This was the first Benji Hughes song I heard. I was playing poker at a friend's place, his Sirius was playing, and this song was announced by a deejay with a bit of paused reverence in his voice. I remember feeling just a twinge of anticipation because it wasn't normal to hear that slightly awed tone in a deejay's introduction. The song played. Poker vaporized.
The voice... the absolutely spectral, dancing musical phrasing of the verse melody, the macabre soundscape, the sophisticated descending chord progression... Not just a standard descent either, but this lurching, lurking fall by strange, slightly too-large intervals with batty inversions.

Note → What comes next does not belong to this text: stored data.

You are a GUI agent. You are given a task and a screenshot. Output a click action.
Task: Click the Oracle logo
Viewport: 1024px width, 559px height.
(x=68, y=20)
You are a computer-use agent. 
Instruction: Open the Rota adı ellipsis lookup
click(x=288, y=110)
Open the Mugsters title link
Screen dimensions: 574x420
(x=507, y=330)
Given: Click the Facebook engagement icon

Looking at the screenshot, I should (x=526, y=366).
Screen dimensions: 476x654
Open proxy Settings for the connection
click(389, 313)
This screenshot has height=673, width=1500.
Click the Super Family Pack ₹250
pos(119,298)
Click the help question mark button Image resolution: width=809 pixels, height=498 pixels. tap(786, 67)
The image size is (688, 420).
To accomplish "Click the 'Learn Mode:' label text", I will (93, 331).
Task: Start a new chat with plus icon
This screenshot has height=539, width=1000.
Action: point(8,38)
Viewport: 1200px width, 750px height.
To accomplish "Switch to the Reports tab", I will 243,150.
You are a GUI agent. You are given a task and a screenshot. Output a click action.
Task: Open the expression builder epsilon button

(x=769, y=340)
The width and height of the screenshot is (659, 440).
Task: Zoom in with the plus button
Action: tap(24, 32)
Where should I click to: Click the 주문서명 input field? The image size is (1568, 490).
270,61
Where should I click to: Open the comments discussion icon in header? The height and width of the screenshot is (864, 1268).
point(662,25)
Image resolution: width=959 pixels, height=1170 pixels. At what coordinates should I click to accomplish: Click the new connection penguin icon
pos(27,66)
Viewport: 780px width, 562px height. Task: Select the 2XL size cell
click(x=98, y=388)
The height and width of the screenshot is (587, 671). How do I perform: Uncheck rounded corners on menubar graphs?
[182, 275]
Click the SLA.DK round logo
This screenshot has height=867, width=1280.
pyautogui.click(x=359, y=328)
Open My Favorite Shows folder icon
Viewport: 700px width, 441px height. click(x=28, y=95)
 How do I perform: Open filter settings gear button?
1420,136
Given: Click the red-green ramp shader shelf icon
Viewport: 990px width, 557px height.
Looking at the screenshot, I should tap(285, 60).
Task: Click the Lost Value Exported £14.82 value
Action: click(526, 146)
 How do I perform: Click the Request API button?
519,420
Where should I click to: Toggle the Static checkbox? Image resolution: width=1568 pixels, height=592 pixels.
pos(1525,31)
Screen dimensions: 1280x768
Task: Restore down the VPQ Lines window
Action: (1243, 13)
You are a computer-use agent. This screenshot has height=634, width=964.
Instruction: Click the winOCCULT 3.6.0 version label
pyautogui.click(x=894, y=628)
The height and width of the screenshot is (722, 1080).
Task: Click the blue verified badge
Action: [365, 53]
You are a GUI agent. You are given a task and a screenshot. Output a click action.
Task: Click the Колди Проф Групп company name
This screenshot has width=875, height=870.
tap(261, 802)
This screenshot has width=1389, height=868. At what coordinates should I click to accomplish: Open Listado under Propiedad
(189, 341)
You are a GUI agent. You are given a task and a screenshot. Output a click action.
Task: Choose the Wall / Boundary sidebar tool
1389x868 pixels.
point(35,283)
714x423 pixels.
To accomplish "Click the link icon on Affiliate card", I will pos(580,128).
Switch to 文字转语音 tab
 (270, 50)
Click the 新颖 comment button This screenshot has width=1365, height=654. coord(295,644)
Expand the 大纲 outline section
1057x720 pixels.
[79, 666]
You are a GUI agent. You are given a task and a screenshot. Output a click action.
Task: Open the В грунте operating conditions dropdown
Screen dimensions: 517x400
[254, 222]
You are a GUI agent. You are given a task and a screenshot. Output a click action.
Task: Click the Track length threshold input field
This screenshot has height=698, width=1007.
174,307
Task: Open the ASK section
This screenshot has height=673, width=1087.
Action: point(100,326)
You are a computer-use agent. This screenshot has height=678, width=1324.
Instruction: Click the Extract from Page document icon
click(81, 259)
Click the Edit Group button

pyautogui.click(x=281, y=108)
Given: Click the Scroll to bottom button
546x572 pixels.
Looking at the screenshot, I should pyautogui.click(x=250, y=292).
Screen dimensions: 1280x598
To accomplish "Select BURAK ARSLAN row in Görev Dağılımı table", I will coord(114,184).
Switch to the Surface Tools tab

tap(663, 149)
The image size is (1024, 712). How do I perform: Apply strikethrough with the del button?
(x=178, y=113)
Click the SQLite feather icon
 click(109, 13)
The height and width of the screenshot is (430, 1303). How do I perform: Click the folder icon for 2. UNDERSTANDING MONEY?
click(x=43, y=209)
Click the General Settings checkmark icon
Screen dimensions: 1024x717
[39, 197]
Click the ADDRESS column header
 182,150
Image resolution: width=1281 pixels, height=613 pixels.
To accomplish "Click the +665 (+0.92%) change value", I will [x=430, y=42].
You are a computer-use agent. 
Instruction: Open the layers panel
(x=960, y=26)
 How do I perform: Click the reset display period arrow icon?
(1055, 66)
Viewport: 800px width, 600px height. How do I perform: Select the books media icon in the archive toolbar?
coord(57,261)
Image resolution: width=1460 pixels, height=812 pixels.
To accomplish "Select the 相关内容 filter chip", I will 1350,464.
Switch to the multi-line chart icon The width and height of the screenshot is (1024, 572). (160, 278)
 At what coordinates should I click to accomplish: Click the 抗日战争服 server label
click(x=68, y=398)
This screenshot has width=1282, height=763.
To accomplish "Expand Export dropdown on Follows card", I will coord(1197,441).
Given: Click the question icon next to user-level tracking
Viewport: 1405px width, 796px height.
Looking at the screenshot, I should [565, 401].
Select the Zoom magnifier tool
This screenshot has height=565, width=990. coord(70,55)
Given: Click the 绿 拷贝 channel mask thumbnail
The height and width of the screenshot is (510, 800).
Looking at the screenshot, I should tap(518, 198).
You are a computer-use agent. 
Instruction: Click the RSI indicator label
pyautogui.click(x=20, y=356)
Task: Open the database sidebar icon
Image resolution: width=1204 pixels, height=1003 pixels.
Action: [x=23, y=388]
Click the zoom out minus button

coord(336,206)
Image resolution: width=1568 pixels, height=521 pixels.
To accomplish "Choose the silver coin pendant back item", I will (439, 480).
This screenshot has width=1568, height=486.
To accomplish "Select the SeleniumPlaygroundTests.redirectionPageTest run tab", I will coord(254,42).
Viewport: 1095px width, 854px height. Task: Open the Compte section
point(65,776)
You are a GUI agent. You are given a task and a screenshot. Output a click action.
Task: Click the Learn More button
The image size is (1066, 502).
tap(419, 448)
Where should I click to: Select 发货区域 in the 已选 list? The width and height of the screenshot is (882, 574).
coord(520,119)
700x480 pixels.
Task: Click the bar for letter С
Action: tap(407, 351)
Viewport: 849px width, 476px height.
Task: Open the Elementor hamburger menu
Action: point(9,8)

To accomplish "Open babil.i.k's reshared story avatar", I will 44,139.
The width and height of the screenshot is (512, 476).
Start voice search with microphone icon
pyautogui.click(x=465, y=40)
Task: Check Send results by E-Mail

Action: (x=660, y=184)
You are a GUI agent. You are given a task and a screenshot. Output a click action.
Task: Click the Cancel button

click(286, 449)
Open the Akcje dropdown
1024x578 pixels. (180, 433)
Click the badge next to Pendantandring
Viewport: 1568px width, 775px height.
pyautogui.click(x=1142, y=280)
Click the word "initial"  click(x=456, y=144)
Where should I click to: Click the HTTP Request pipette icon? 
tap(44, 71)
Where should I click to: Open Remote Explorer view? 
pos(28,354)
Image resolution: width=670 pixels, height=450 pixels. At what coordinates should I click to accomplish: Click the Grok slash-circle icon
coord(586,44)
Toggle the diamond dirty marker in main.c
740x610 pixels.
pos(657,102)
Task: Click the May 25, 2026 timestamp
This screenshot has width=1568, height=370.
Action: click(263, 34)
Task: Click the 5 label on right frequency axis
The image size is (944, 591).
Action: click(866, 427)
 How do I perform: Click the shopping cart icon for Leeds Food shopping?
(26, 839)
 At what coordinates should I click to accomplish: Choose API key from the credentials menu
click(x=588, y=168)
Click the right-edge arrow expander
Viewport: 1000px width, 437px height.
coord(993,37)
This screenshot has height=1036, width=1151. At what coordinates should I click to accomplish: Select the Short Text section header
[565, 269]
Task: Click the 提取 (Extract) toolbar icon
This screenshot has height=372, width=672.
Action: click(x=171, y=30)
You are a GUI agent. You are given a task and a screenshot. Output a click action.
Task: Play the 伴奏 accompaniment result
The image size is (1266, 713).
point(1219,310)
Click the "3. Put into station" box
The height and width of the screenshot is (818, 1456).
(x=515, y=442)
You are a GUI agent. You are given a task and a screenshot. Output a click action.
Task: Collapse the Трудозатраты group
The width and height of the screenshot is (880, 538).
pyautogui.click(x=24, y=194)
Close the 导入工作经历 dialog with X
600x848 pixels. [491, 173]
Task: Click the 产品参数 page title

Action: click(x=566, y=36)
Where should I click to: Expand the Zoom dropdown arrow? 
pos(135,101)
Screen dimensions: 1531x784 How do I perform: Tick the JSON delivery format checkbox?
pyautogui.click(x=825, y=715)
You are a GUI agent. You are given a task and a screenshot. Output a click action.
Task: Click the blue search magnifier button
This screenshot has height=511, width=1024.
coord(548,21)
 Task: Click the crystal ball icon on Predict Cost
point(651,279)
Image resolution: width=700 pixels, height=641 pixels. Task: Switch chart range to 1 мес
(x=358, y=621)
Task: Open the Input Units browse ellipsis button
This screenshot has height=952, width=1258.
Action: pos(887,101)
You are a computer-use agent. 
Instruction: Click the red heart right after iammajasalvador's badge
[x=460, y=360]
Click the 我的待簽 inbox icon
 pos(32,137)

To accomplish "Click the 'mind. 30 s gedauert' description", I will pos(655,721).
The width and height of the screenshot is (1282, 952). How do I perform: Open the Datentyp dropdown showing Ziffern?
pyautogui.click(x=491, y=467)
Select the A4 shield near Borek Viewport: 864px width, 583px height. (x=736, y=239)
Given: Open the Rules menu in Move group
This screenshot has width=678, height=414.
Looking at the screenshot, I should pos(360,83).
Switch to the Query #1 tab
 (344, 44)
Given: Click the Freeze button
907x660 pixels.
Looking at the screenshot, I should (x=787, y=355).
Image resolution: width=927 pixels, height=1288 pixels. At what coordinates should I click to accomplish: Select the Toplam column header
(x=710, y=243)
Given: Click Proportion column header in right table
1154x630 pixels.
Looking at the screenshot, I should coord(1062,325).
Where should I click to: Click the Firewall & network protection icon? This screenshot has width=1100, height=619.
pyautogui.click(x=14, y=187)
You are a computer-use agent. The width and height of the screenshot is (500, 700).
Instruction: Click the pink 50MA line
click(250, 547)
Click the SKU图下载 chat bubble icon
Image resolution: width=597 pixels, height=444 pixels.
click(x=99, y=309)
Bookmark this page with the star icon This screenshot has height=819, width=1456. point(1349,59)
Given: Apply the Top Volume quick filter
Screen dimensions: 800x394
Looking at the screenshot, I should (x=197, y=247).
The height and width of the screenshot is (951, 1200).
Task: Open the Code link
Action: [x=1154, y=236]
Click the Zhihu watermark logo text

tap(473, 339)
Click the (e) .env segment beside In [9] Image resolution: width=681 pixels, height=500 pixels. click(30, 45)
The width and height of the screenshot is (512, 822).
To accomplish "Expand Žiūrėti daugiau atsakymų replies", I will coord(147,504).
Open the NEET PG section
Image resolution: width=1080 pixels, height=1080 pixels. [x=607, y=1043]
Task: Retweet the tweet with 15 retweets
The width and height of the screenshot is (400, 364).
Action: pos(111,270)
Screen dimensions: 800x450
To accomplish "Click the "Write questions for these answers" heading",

Then the chorus burst, and my hairs stood.
A smashing chorus of cymbal-laden drums, wildly bending guitar harmonies, and an even more jagged, interval-enjambing melody, still in that ghostly, grunting double-tracked voice. The chord changes bent in unnatural ways, the musical equivalent of a body dropped 10 stories into the roof of a clown car.
Then the guitar solo began, this howling, gnashing emittance amongst cathartic drums and vampiric keyboards, and I had to leave the poker table and take a break from being any form of a person. I just got my pocket notebook the hell out so I could write down this musician's name the moment the song was over. And I didn't want it to be over.
The lyrics, as with most Benji Hughes songs, were instantly memorizable because they were so well crafted for clarity, both aurally and conceptually. They tell a little tale of sad love between circus freaks, just pathetic enough to be humble, just fateful enough for these characters to be operatic. In the climax line, the internal rhymes, consonances, and assonances are some of the most ambitiously and competently executed poetry in all rock music I've heard:
"And as they kiss they seem to miss that that little dogs and elephants are staring."
The entire lyric sheet is full of deft, daft sound and wordplay.
Musically and lyrically, the song is an utter gem.
And Benji Hughes is barely acknowledged for his feats.